LIFE

Johnny came marching home with peanut butter and jelly

Clay Thompson
The Republic | azcentral.com
Thinkstock
Peanut butter, jelly and bread are on sale at Bashas'.
peanut butter and jelly

Today's question:

My daughter and I were wondering if you know who invented peanut-butter-and-jelly sandwiches.

This is the second time in the past week or so that parents have asked me to help educate their children. Since I am concerned about the future of America's youth, I find this worrisome.

Anyway, you can't really say any one person invented the peanut- butter-and-jelly sandwich.

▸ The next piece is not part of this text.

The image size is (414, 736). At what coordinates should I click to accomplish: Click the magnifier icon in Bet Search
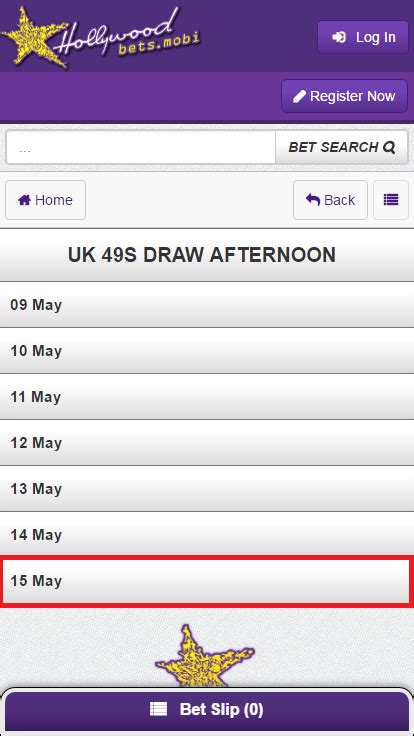pyautogui.click(x=389, y=147)
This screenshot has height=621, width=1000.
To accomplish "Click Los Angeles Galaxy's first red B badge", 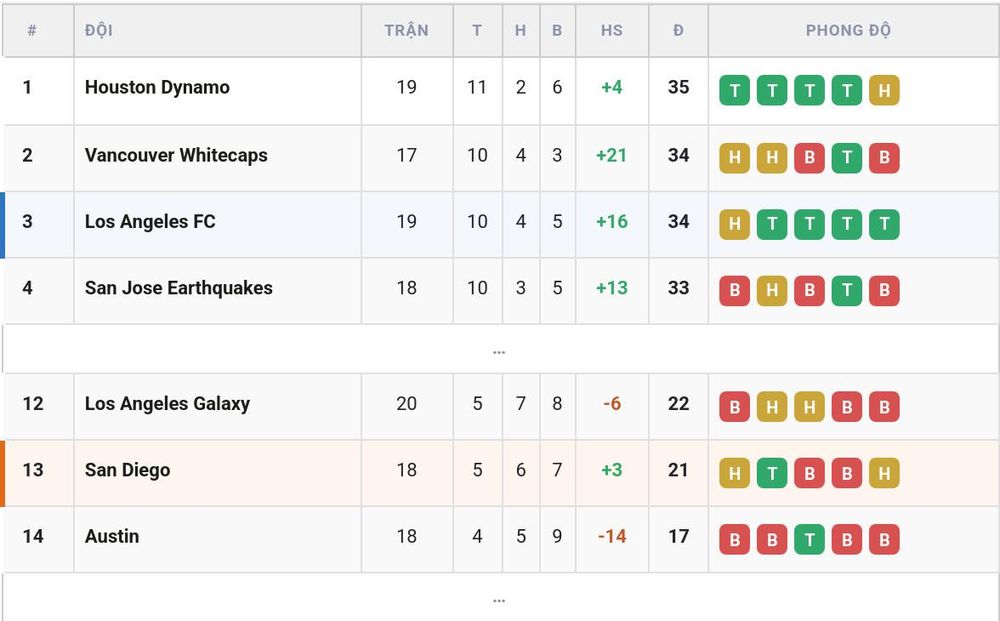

I suppose if you wanted you could tell your children you did in the same manner I told my daughters I had invented ice cream. I suspect they didn't believe me.

The classic PB&J came from the convergence of three culinary and marketing developments.

One was the introduction in the 1920s of sliced bread packaged in waxed paper. This got people eating more bread.

Next, around 1918 a man named Welch developed "Grapelade," a commercially viable grape jelly that was very popular with troops during World War I.

As for peanut butter, we all learned in school it was developed by George Washington Carver, but in fact it has been around in one form or another since the days of the ancient Incans.

Peanut butter was a big hit at the 1898 World's Fair in Chicago and became a luxury item. Posh tea shops sold stuff like peanut butter and pimento sandwiches, the thought of which makes me queasy. As time went by, the stuff got cheaper and peanut butter — a good source of protein — and grape jelly were popular with the troops in World War II, who brought that taste home with them to all those little Baby Boomers with Gene Autry lunch boxes.